** Opening Quoted passage block **

The solubility of powdered gelatine can be enhanced by sprinkling it into the liquid several minutes before heating, "blooming" the individual granules. The fully dissolved mixture is then refrigerated, slowly forming a colloidal gel as it cools.

Gelatine desserts may be enhanced in many ways, such as using decorative moulds, creating multicoloured layers by adding a new layer of slightly cooled liquid over the previously-solidified one, or suspending non-soluble edible elements such as marshmallows or fruit. Some types of fresh fruit and their unprocessed juices are incompatible with gelatine desserts; see the Chemistry section below.

When fully chilled, the most common ratios of gelatine to liquid (as instructed on commercial packaging) usually result in a custard-like texture which can retain detailed shapes when cold but melts back to a viscous liquid when warm. A recipe calling for the addition of additional gelatine to regular jelly gives a rubbery product that can be cut into shapes with cookie cutters and eaten with fingers (called "Knox Blox" by the Knox company, makers of unflavoured gelatine). Higher gelatine ratios can be used to increase the stability of the gel, culminating in gummy candies which remain rubbery solids at room temperature.

Gelatine shots


A tray of gelatine shots prior to refrigeration

A gelatine shot (usually called a Jell-O shot in North America and vodka jelly or jelly shot in the UK and Australia) is a shooter in which liquor, usually vodka, rum, tequila, or neutral grain spirit replaces some of the water or fruit juice that is used to congeal the gel.

The American satirist and mathematician Tom Lehrer has been rumoured to have been the first to invent the gelatine shot in the 1950s while working for the National Security Agency, where he developed vodka gelatine as a way to circumvent a restriction of alcoholic beverages on base, but the claim that he was first is untrue. The earliest published recipe dates from 1862, found in How to Mix Drinks, or The Bon Vivant's Companion by Jerry Thomas: the recipe calls for gelatine, cognac, rum, and lemon juice.

Gelatine substitutes
Other culinary gelling agents can be used instead of animal-derived gelatine. These plant-derived substances are more similar to pectin and other gelling plant carbohydrates than to gelatine proteins; their physical properties are slightly different, creating different constraints for the preparation and storage conditions. These other gelling agents may also be preferred for certain traditional cuisines or dietary restrictions.

** Closing Quoted passage block **

__Assignment 1__. According to the passage on gelatine desserts, which liquors can replace some of the water or fruit juice in a gelatine shot? List every one it names.
__Assignment 2__. Carry on the passage on gelatine desserts from the point where it stops.
The data is not needed for this work.

** Opening Given information block **

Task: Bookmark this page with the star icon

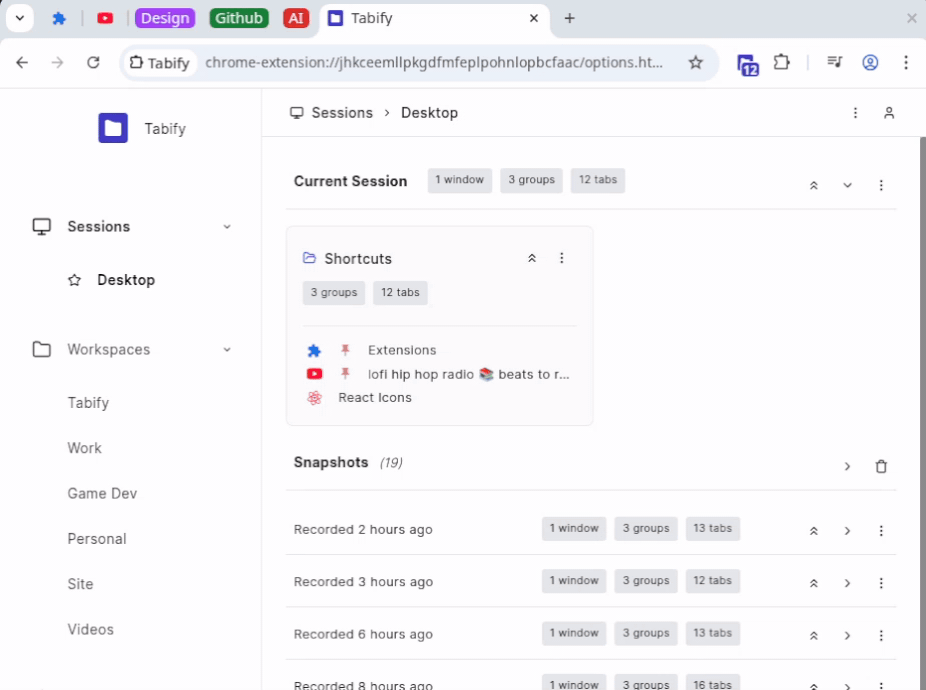Action: tap(696, 62)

** Closing Given information block **

__Task output 1__. Vodka, rum, tequila, and neutral grain spirit.

__Task output 2__.
Agar, a product made from red algae, is the traditional gelling agent in many Asian desserts. Agar is a popular gelatine substitute in quick jelly powder mix and prepared dessert gels that can be stored at room temperature. Compared to gelatine, agar preparations require a higher dissolving temperature, but the resulting gels congeal more quickly and remain solid at higher temperatures, 104 °F (40 °C), as opposed to 59 °F (15 °C) for gelatine. Vegans and vegetarians can use agar to replace animal-derived gelatine.

Carrageenan is also derived from seaweed, and lacks agar's occasionally unpleasant smell during cooking. It sets more firmly than agar and is often used in kosher and halaal cooking.

Konjac is a gelling agent used in many Asian foods, including the popular konnyaku fruit jelly candies.

CHEMISTRY

Gelatine consists of partially hydrolyzed collagen, a protein which is highly abundant in animal tissues such as bone and skin. Although many gelatine desserts incorporate fruit, some fresh fruits contain proteolytic enzymes; these enzymes cut the gelatine molecule into peptides (protein fragments) too small to form a firm gel. The use of such fresh fruits in a gelatine recipe results in a dessert that never 'sets'.

Specifically, pineapple contains the protease (protein cutting enzyme) bromelain, kiwi fruit contains actinidin, figs contain ficain, and papaya contains papain. Cooking or canning denatures and deactivates the proteases, so canned pineapple, for example, works fine in a gelatine dessert.

SAFETY

Although eating tainted beef can lead to New Variant Creutzfeldt Jakob Disease (the human variant of mad-cow disease, bovine spongiform encephalopathy), there is no known case of BSE having been transmitted through collagen products such as gelatine.